Mittwoch, 2. Dezember 2009

December 2

D., age 22. A very handsome and articulate young man. His facial features remind me of my son. His father is a psychiatrist, he says. He doesn't mention his mother.

D. had problems in elementary school, in secondary school. He went to a school for children with special ed needs, but he didn't want to be there. He begged his parents every day to let him go to a regular secondary school. They promised him, but they never did it. Then his parents moved to a different country. He refused to go with them and spent a lot of his time with his grandmother. Currently he is working as a cook. His coworkers annoy him. His boss has a habit of rubbing the palms of his hands together in very annoying way. D.'s father is a psychiatrist. He doesn't mention his mother.

On D.'s nightstand: Books by Goethe, Nietzsche, Schopenhauer. He brings a book on Leonardo da Vinci to our session. And his journal. A  nicely bound leather journal one of his former therapists gave him. It contains quotes by Schopenhauer. In rather faulty spelling by D. He wants to be an artist, like Leonardo. He wants to go to college. His father is a psychiatrist. He doesn't mention his mother.

Work order 1 | List the authors whose books are on D.'s nightstand in the December 2 entry.
Work order 2 | In the December 2 entry, what does D. currently work as?
Work order 3 | Copy the December 2 entry word for word, starting at "D., age 22." and ending at "says. He doesn't mention his mother.".

Dataset |
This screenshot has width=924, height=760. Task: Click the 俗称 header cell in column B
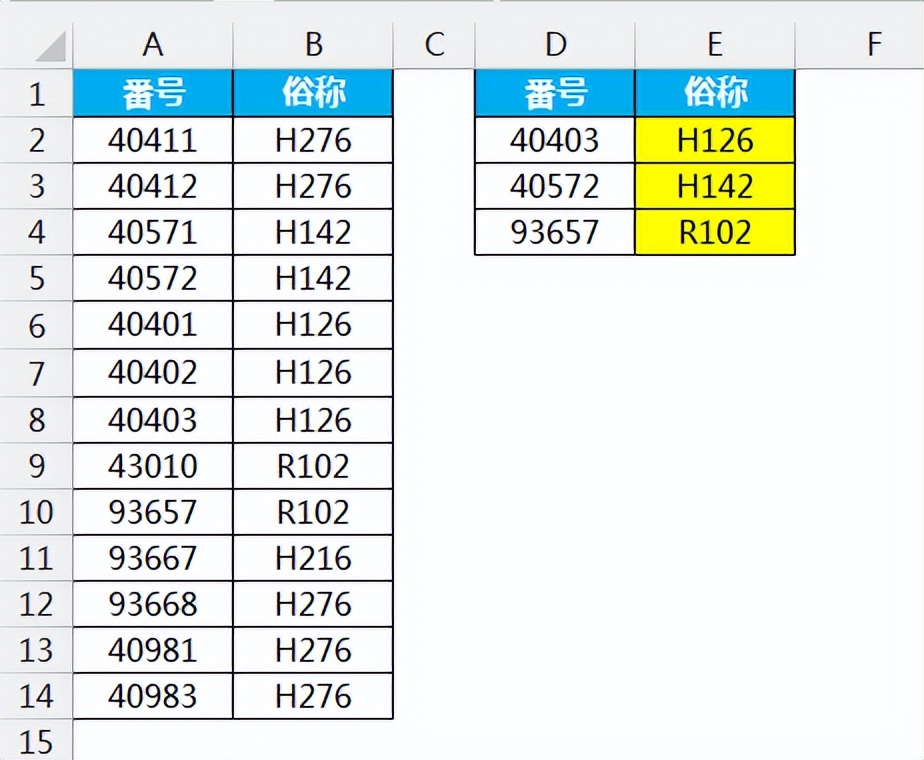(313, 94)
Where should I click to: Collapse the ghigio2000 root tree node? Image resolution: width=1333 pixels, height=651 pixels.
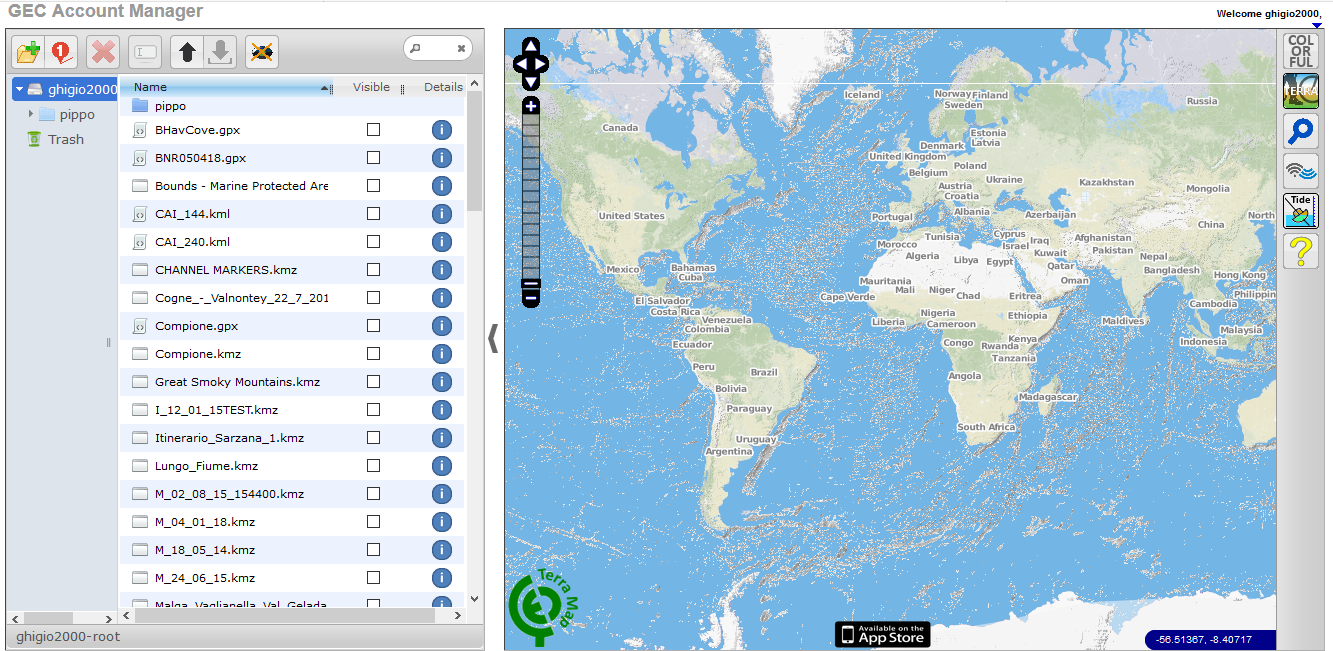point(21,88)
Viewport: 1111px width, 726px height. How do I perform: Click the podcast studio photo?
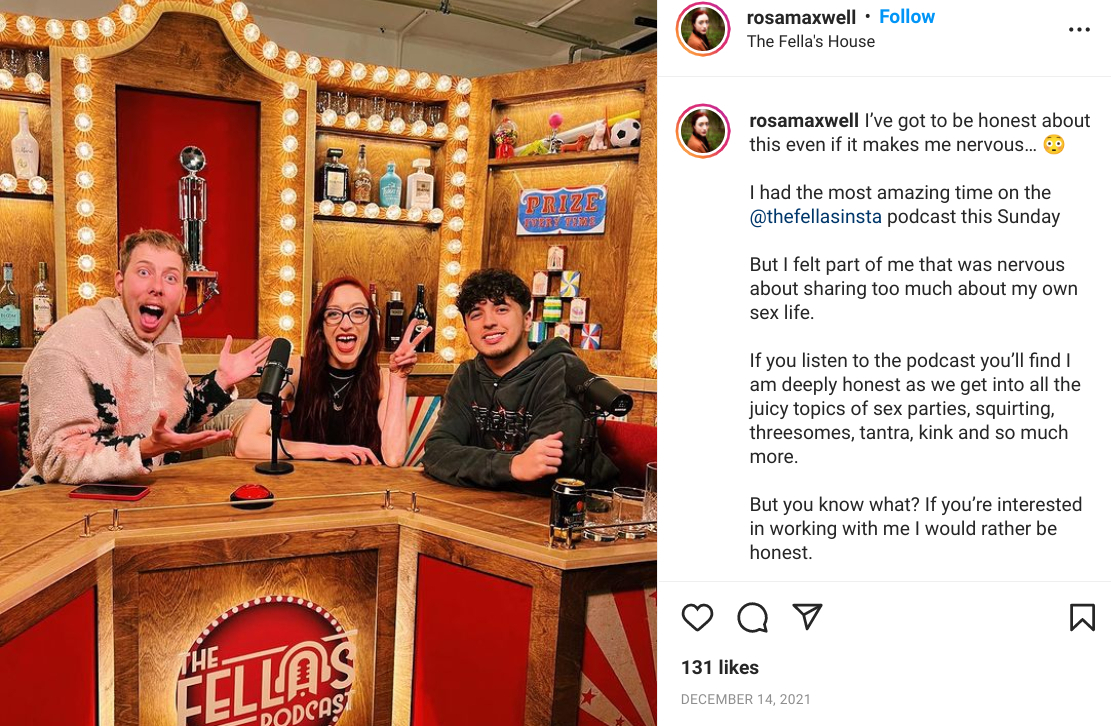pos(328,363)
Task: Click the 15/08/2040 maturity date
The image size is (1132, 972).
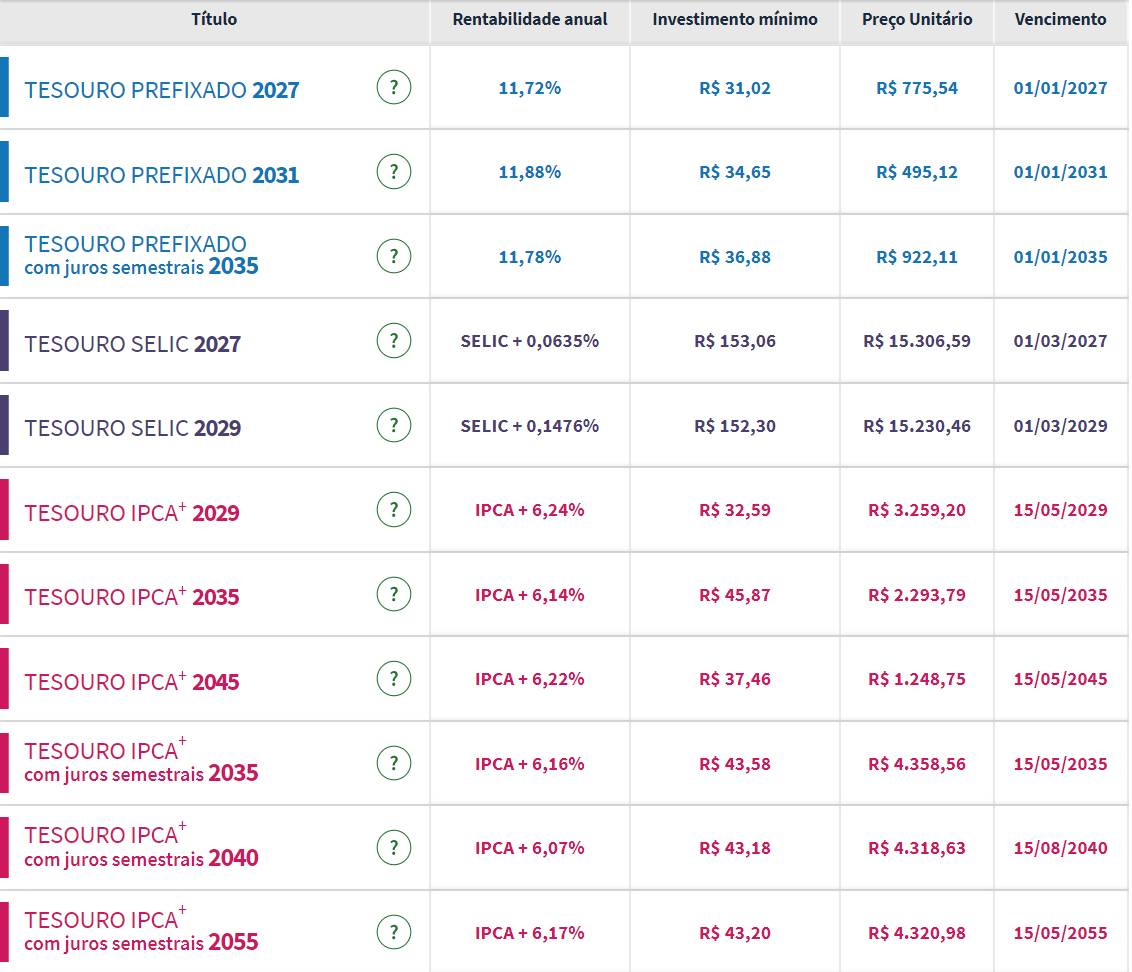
---
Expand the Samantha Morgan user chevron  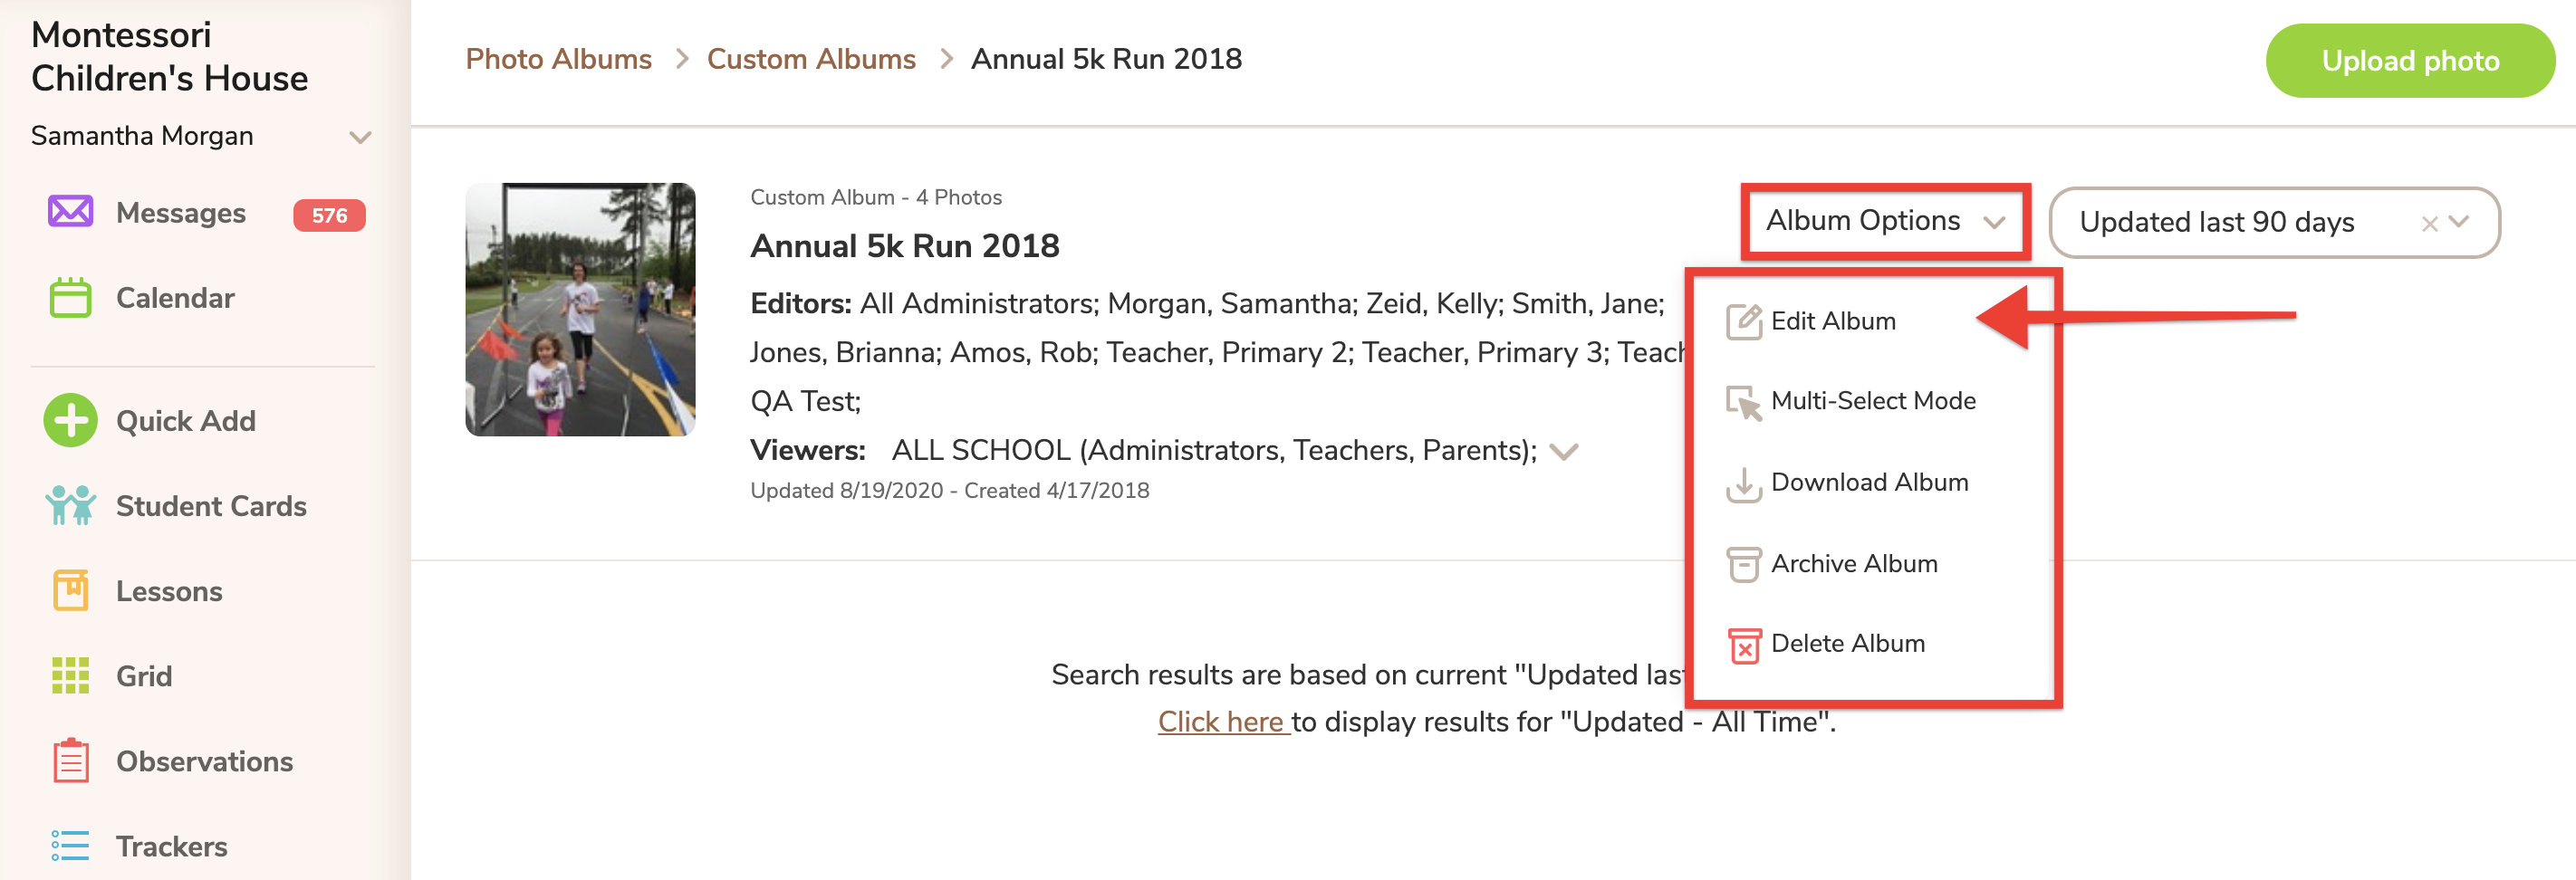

Answer section 1 | Goethe, Nietzsche, Schopenhauer

Answer section 2 | A cook.

Answer section 3 |
D., age 22. A very handsome and articulate young man. His facial features remind me of my son. His father is a psychiatrist, he says. He doesn't mention his mother.